▶ **Excerpt provided**
# Coleman Road Trip Propane Hose Extension



## jtbmoore

I have the coleman road trip grill and I am tired of the mini propane bottles so I got the hose that goes from my propane tank to my BBQ. I got it and I realized it is only 5 feet long. Do they sell an extension hose? Or does anyone know of a 10-15ft hose. I don't want to have to bbq right next to the trailer. Any thoughts.


----------



## Carey

jtbmoore said:


> I have the coleman road trip grill and I am tired of the mini propane bottles so I got the hose that goes from my propane tank to my BBQ. I got it and I realized it is only 5 feet long. Do they sell an extension hose? Or does anyone know of a 10-15ft hose. I don't want to have to bbq right next to the trailer. Any thoughts.


Take the hose to a parts store that does pressure hoses.. Tell them you need 15 foot of low pressure hose, and have them cut the ends off of your present hose and swedge em on to the new hose..

That would be a simple deal for them..

▶ **Data excerpt**

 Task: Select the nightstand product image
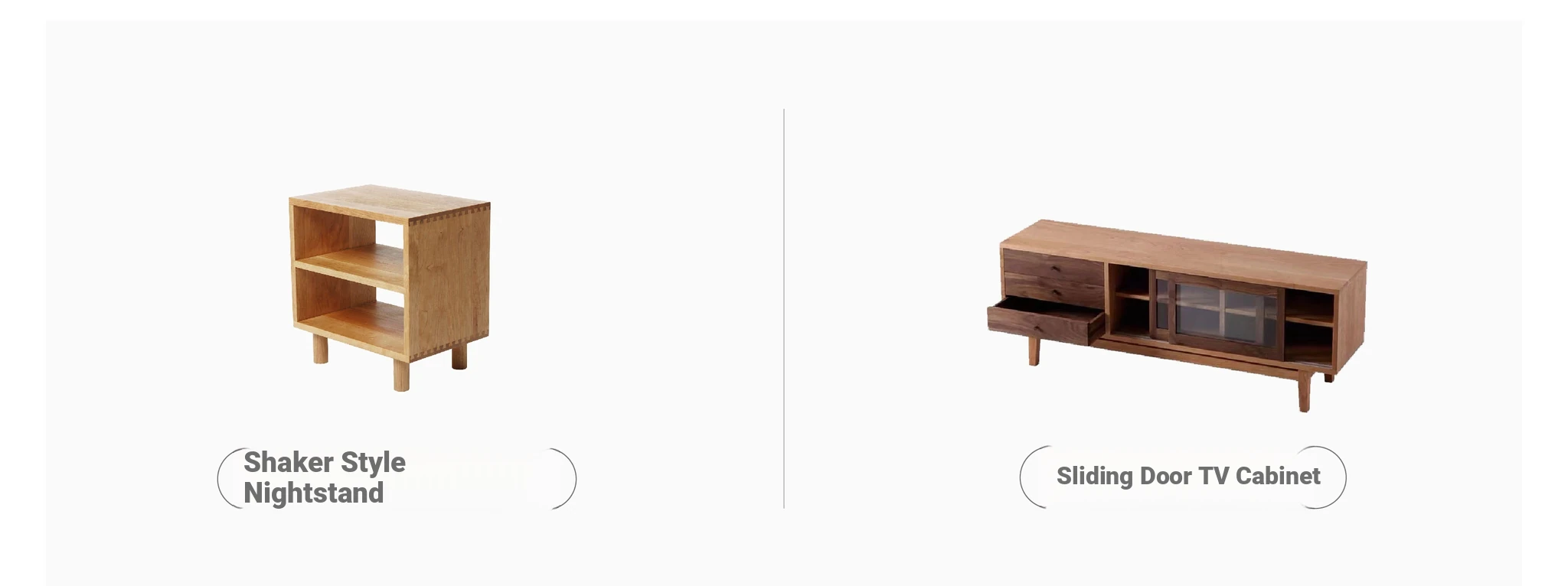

▶ **Exercises to complete**
A – Summarize the propane hose thread in two sentences.
B – Write out the part of the propane hose thread starting at "Take the hose" and ending at "deal for them..", swapping "parts store" for "hardware store".
C – In the propane hose thread, how long is the hose the original poster bought?
The lines play no part in the work on the propane hose thread.

▶ **Per-task outputs**
A – Tired of mini propane bottles, the owner of a Coleman Road Trip grill bought a hose to connect a propane tank to the grill, found it was only 5 feet long, and asked whether an extension or a 10-15 ft hose exists so the grilling need not happen right next to the trailer. A reply recommends taking the hose to a parts store that does pressure hoses, asking for 15 feet of low pressure hose, and having the ends from the current hose cut off and swedged onto the new one.

B –
Take the hose to a hardware store that does pressure hoses.. Tell them you need 15 foot of low pressure hose, and have them cut the ends off of your present hose and swedge em on to the new hose..

That would be a simple deal for them..

C – It is only 5 feet long.